Problem to solve: Every entry below must be retyped exactly, and the pictures must be left out.

Dataset entries:
================
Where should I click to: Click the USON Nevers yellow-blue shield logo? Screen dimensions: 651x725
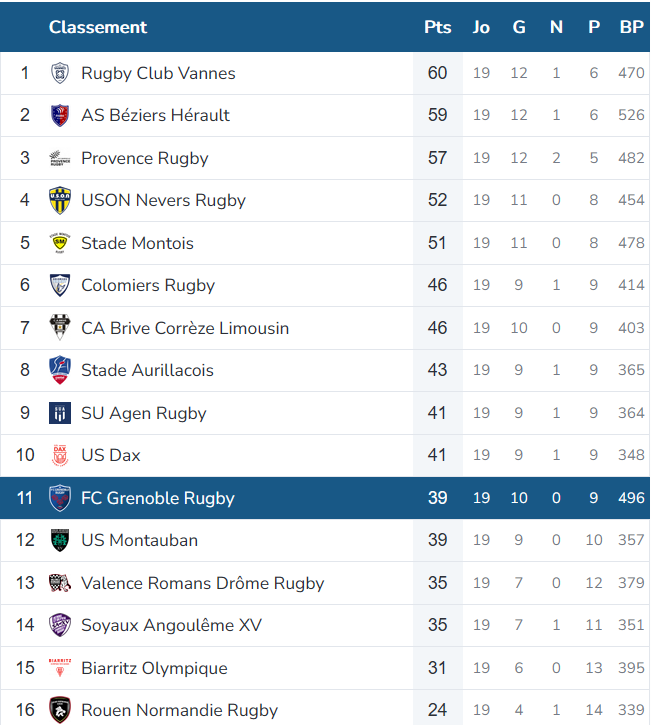pos(60,200)
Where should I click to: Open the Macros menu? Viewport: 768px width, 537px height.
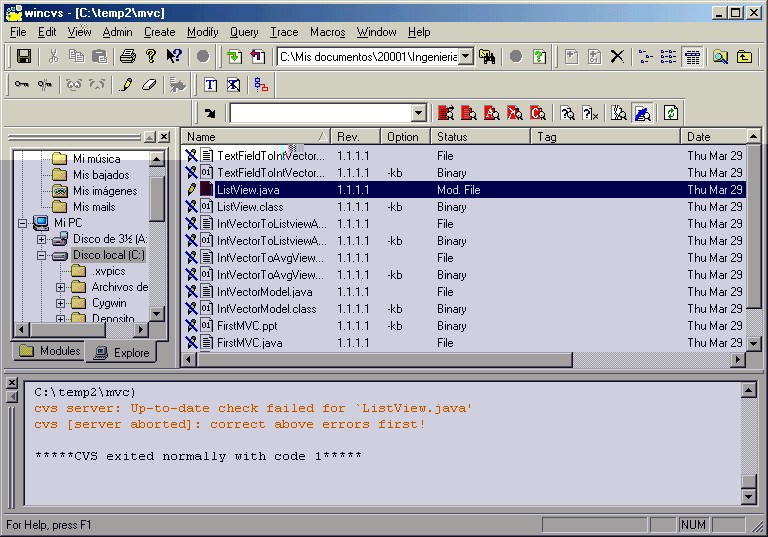pyautogui.click(x=327, y=32)
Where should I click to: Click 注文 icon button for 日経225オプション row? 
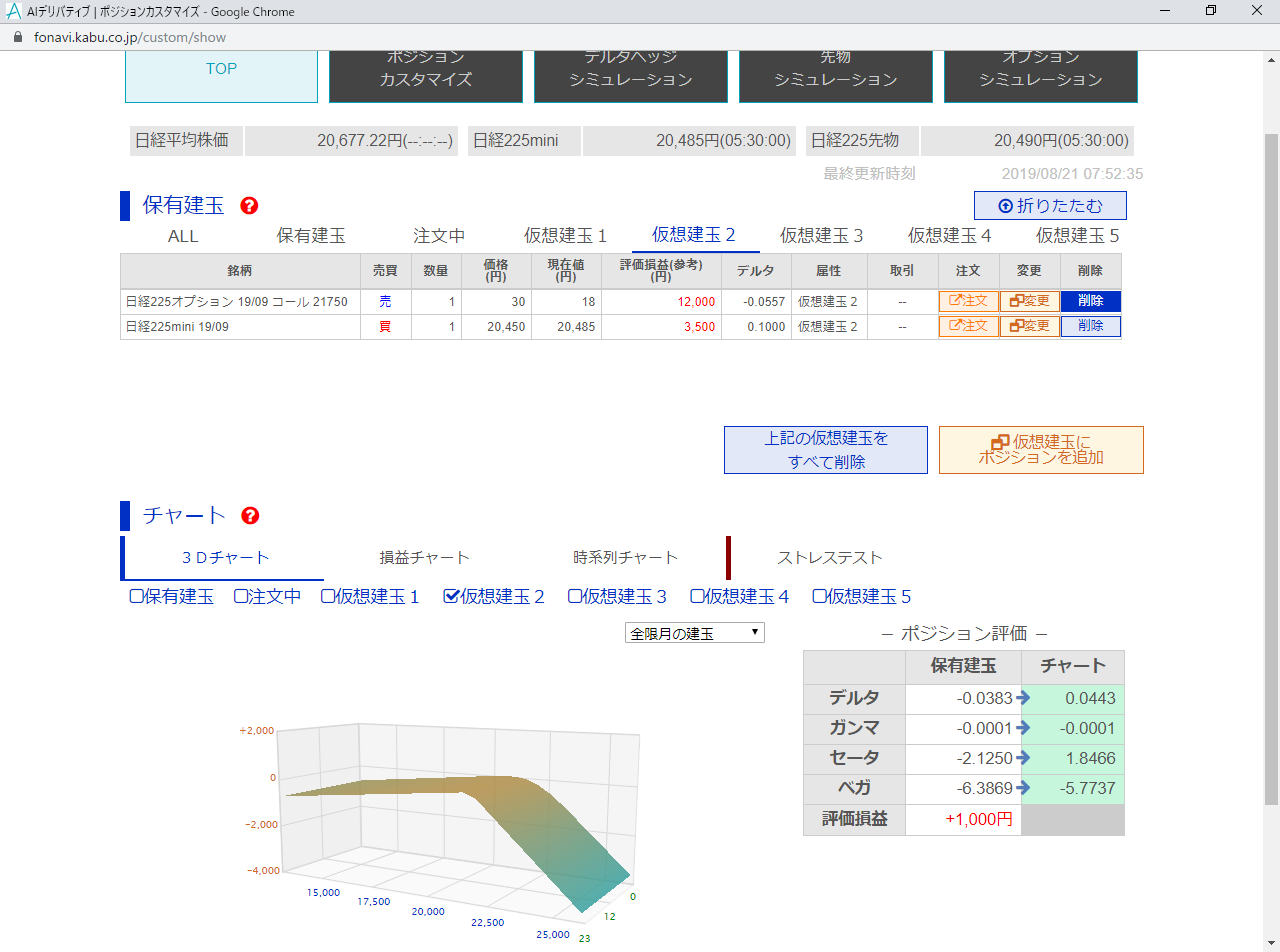click(968, 301)
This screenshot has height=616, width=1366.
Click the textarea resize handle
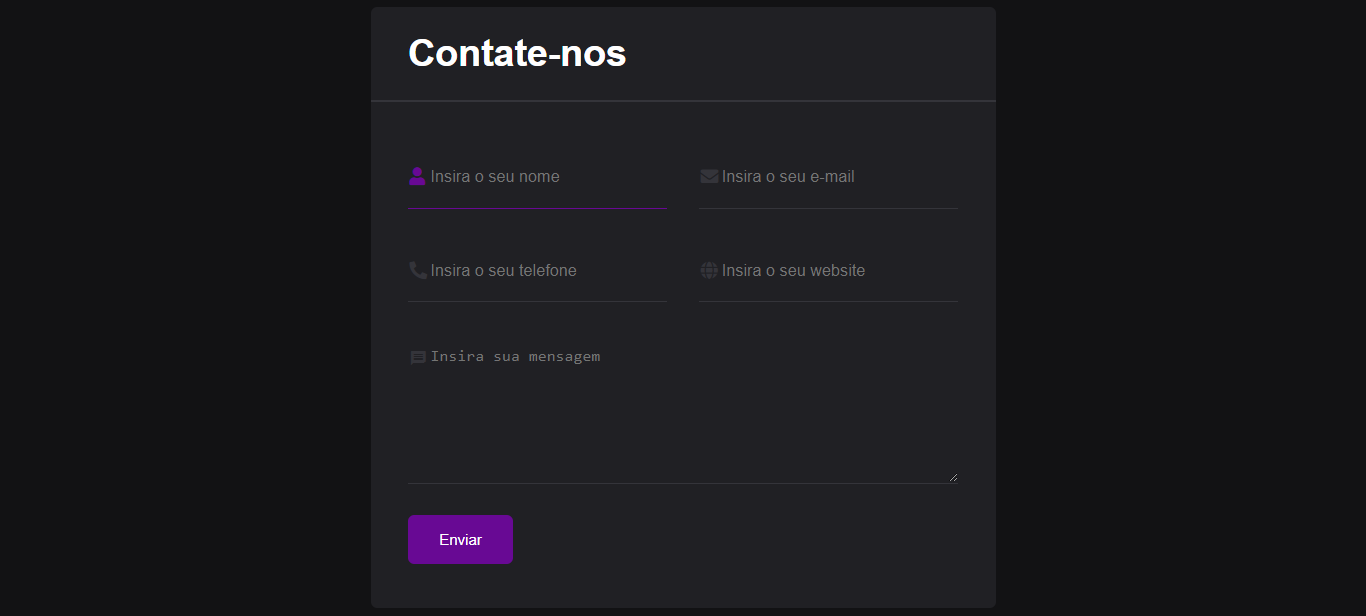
================
Answer box:
Where should I click to: Click the USON Nevers yellow-blue shield logo? Screen dimensions: 651x725
pos(60,200)
Where should I click to: Open the Macros menu? Viewport: 768px width, 537px height.
pyautogui.click(x=327, y=32)
Where should I click to: Click 注文 icon button for 日経225オプション row? 
click(968, 301)
This screenshot has height=616, width=1366.
Click the textarea resize handle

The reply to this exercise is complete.